Cork is on the cusp of fulfilling its potential by being a cradle of innovation, but the city and its businesses need to constantly evolve to stay ahead, says Cork Chamber president Ronan Murray.

Mr Murray said that technology and geopolitics were reshaping both the global economy and the Irish economy, and while Cork had shown its ability to adapt and succeed, entrepreneurs and businesses there needed to constantly challenge themselves and innovate.

“While foreign direct investment is so important to our country, so too are the private indigenous small, medium, and large companies that are the lifeblood of our economy,” he said. “We, therefore, need to ensure we always have the right structures in place to encourage and support these companies.

“There are hundreds of people from new and different nationalities [coming] to Cork to work in businesses here, and such diverse peoples with a wide range of experiences and skills are critical to creating Cork’s knowledge economy, while local entrepreneurs will also have a role to play.”

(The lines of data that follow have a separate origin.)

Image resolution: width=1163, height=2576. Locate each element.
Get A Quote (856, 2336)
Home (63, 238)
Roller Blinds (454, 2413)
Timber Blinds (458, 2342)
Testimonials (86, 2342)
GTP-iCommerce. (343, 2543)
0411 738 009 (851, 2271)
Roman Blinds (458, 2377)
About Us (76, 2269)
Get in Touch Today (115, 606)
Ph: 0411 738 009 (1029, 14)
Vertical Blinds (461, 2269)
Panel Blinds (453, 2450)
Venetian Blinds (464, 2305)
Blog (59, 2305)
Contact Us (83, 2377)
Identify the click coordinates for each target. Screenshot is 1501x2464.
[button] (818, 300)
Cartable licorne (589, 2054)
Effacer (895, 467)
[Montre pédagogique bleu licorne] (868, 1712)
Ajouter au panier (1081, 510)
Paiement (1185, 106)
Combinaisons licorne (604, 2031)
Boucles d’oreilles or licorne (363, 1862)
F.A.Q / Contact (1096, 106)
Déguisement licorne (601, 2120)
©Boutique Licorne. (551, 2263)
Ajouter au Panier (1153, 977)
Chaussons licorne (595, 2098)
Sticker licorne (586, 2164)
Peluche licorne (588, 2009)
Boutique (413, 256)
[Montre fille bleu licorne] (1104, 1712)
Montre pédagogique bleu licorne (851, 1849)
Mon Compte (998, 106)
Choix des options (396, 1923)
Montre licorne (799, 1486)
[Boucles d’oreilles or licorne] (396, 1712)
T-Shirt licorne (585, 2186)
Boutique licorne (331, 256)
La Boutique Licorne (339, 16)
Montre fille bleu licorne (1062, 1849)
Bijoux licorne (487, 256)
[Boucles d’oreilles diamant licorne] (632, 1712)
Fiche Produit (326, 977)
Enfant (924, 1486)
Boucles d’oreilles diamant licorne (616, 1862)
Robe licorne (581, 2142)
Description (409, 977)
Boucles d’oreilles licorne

Mr Murray said that both University College Cork and the Munster Technological University would have important roles to play as they continue to attract the best scientists and researchers. “That cradling and nurturing of talent by our universities holds the key to unlocking the potential of the southwest region. But for innovative thinking to flourish and bloom we must ensure the right conditions, continue to be in place with access to optimal supports and new markets.

“While being part of the EU is important, our destiny is in our own hands. Working with elected representatives we must continue our focus on the delivery of high-quality high-density apartments in the city centre and docklands, as well as the electrification of our suburban rail network.

“After the successful opening of the Macroom bypass late last year we should renew our focus on the Cork to Limerick and Ringaskiddy motorways in particular. The M28 is key to our port becoming a global hub and of course to unlocking the docklands for housing development.”